At the Jan. 16 advisory committee meeting, panel members commended the study investigators and Janssen for that new work. But they still voted against approval, noting that the missing data remained a problem, the P value for the primary endpoint was not low enough to support approval based on a single trial, and concerns continued about bleeding risk.
The additional work "didn’t really add in a substantial way to the primary endpoint analysis," explained advisory panel member Dr. Philip Sager. Overall, the study "wasn’t robust enough in terms of statistical significance to be considered as a positive study," added Dr.
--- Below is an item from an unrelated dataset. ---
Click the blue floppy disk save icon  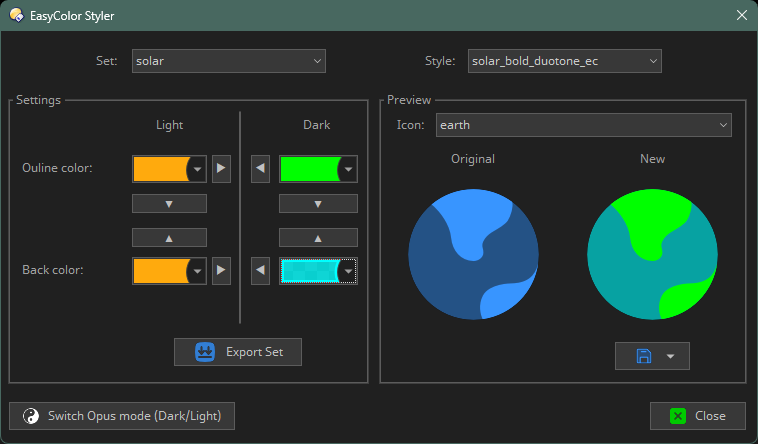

Sager, chair of the scientific programs committee at the Cardiac Safety Research Consortium, San Francisco.
The FDA has approved rivaroxaban for several indications, including reduction of the risk of stroke and systemic embolism in nonvalvular atrial fibrillation, treatment of deep vein thrombosis, and prevention of deep vein thrombosis after hip or knee replacement surgery.
Janssen will work with the FDA to address the questions raised at the meeting, according to a statement issued by the Johnson & Johnson subsidiary.
In May 2013, European Union drug regulators approved an ACS indication for rivaroxaban, to prevent atherothrombotic events (cardiovascular death, myocardial infarction, or stroke) after an ACS in adults with elevated cardiac biomarkers, at a dose of 2.5 mg twice a day, co-administered with acetylsalicylic acid alone or with acetylsalicylic acid plus clopidogrel or ticlopidine.
The FDA usually follows the recommendations of its advisory panels. Advisory panel members have been cleared of potential conflicts related to the meeting topic. Occasionally, a panelist is given a waiver, but no waivers were given at this meeting.